**AVAILABLE DATA**
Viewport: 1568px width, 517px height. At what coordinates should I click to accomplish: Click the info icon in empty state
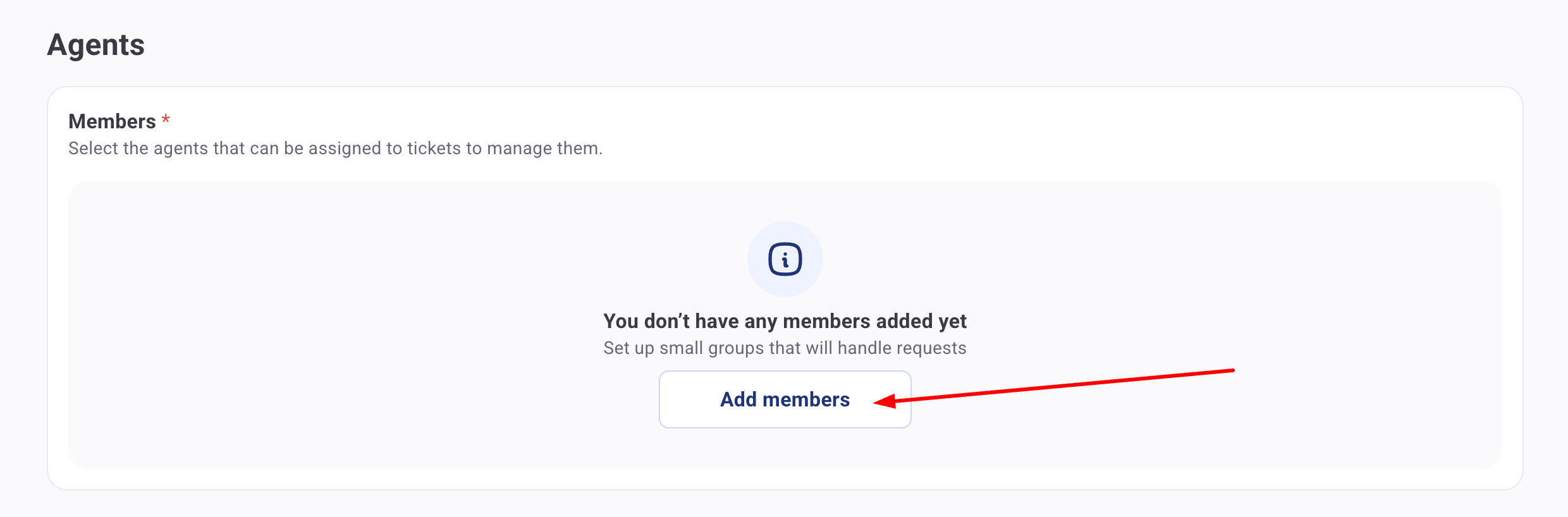point(785,259)
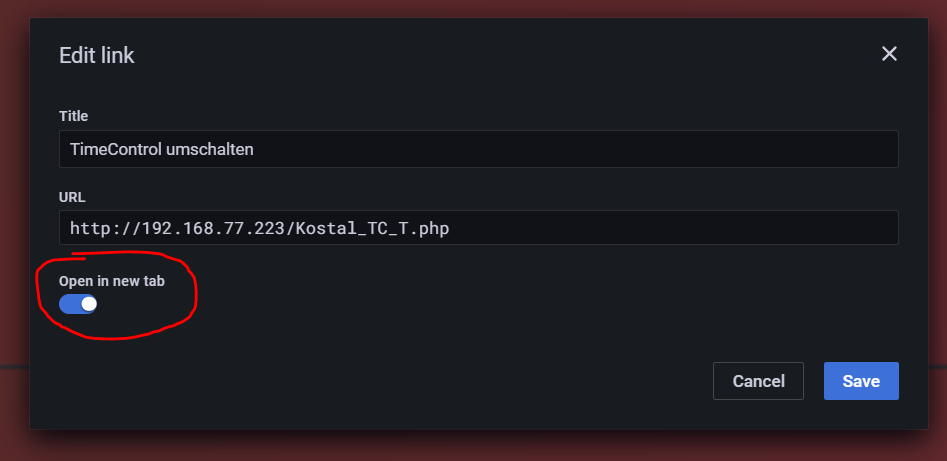Viewport: 947px width, 461px height.
Task: Close the Edit link dialog with X
Action: 889,54
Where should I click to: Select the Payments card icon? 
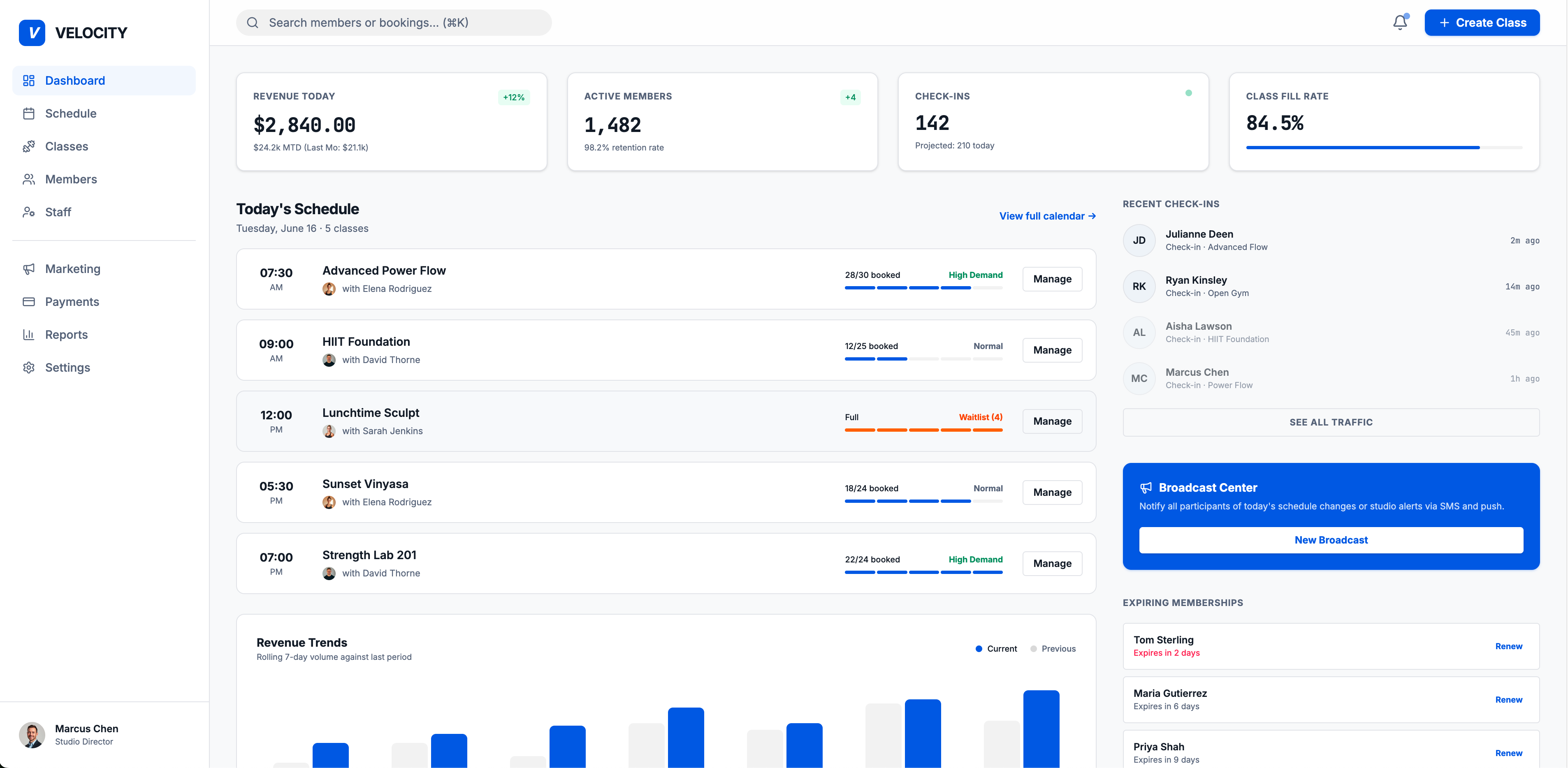click(x=29, y=302)
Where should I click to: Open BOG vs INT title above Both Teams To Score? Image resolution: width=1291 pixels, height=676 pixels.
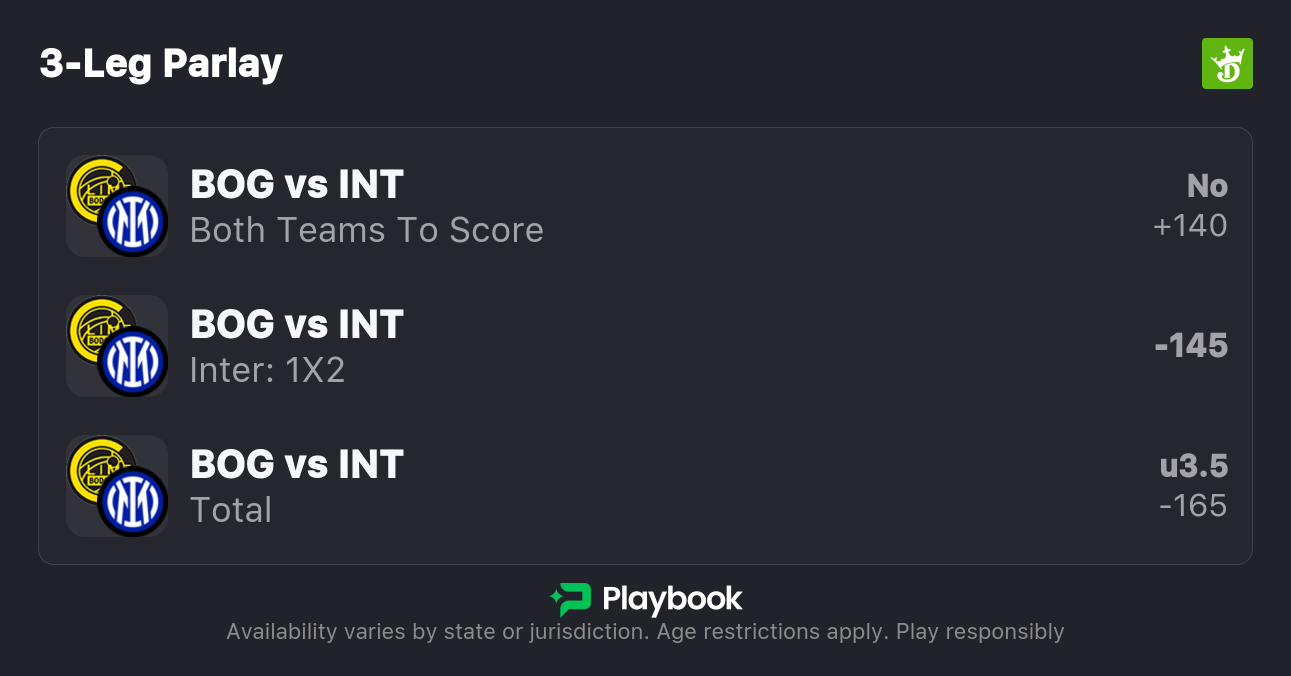pos(296,185)
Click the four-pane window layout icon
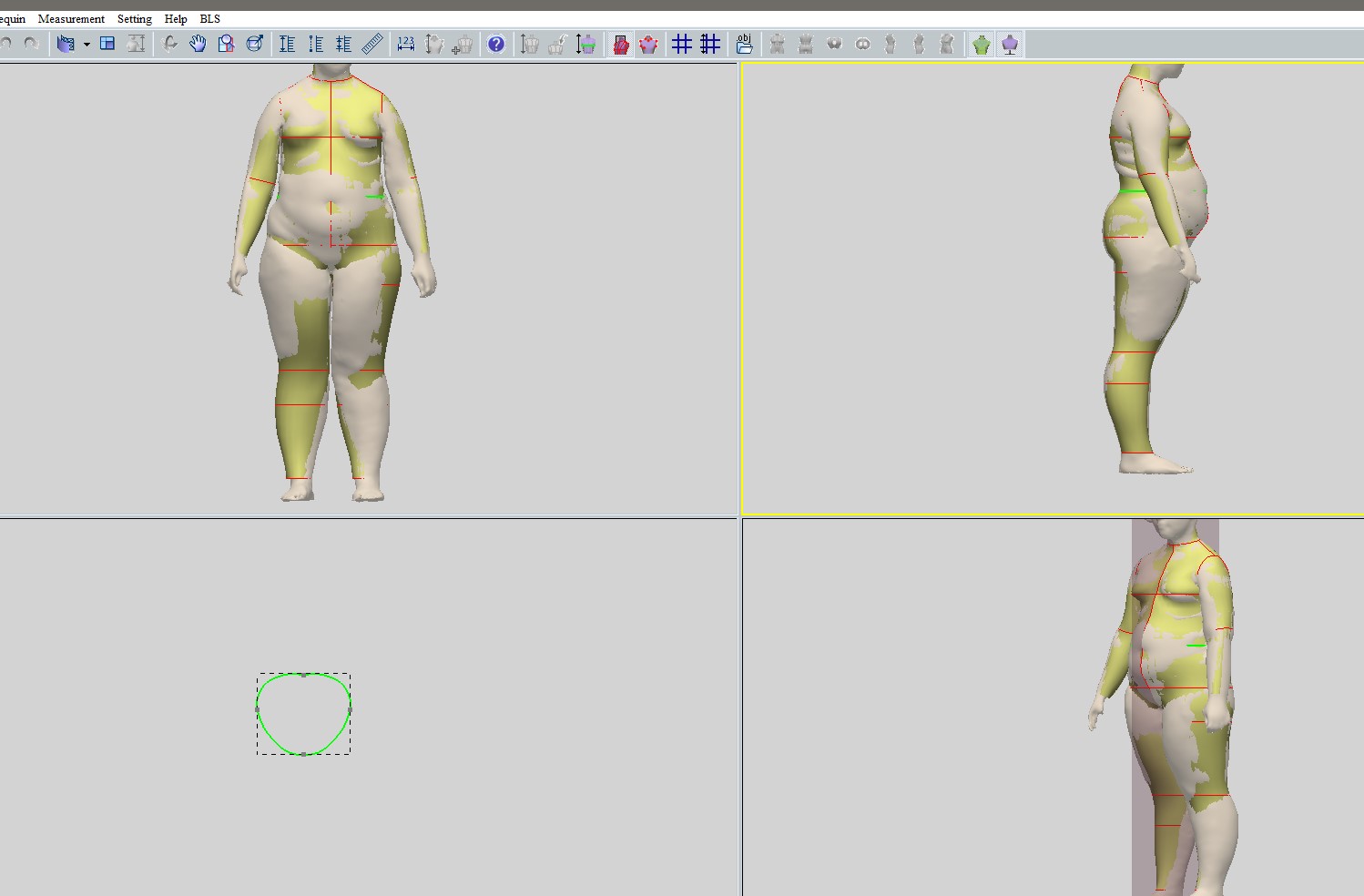The width and height of the screenshot is (1364, 896). click(107, 44)
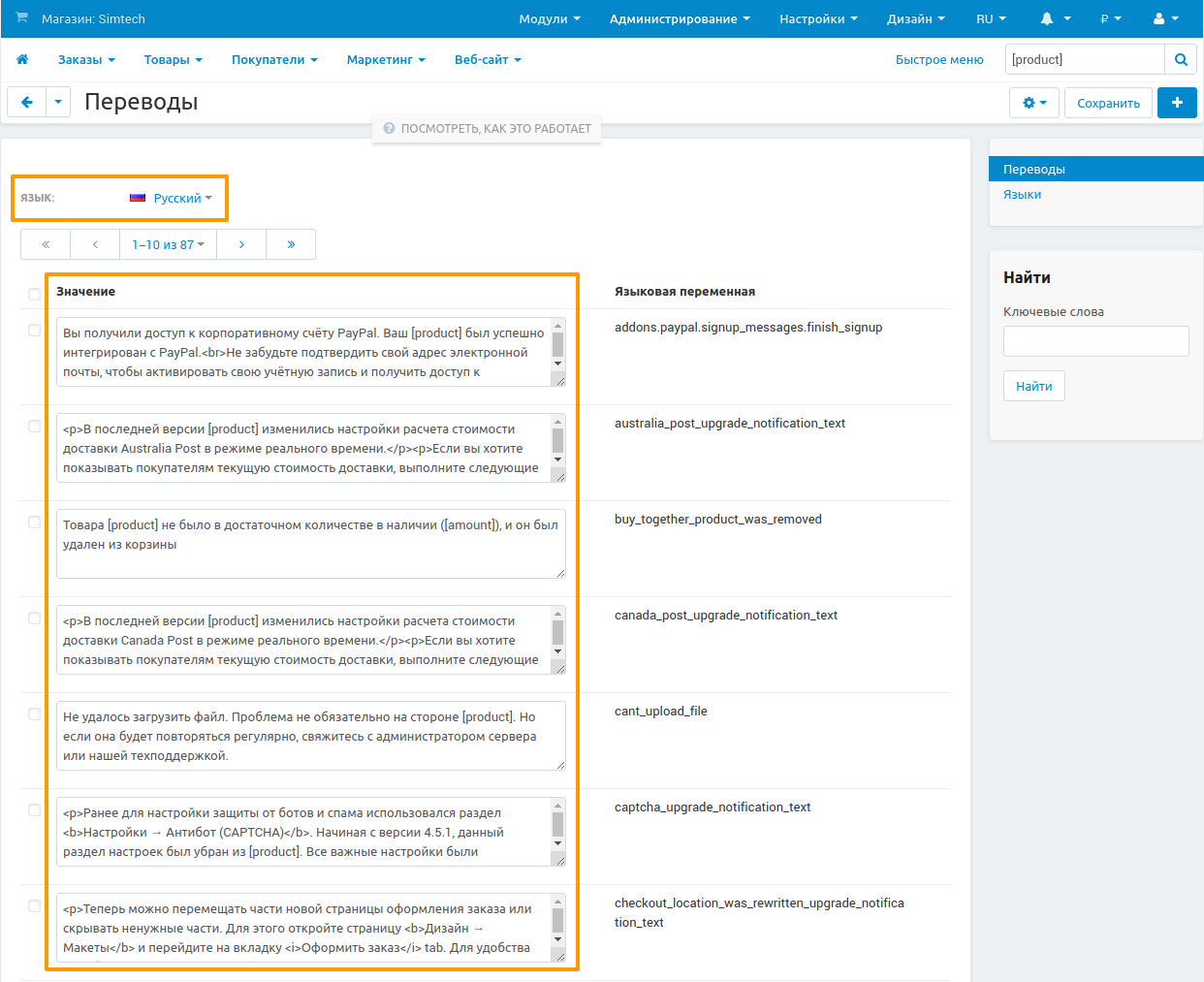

**WHAT IS BEING ASKED**
What's needed is a word-for-word retyping of the listing, minus its pictures.

**EXPECTED ANSWER**
Viewport: 1568px width, 517px height. At what coordinates should I click to accomplish: Click the info icon in empty state
point(785,259)
Viewport: 947px width, 461px height.
Task: Close the Edit link dialog with X
Action: 889,54
Where should I click to: Select the Payments card icon? 
click(x=29, y=302)
Where should I click to: Open BOG vs INT title above Both Teams To Score? Image resolution: width=1291 pixels, height=676 pixels.
pos(296,185)
Click the four-pane window layout icon
The width and height of the screenshot is (1364, 896). click(107, 44)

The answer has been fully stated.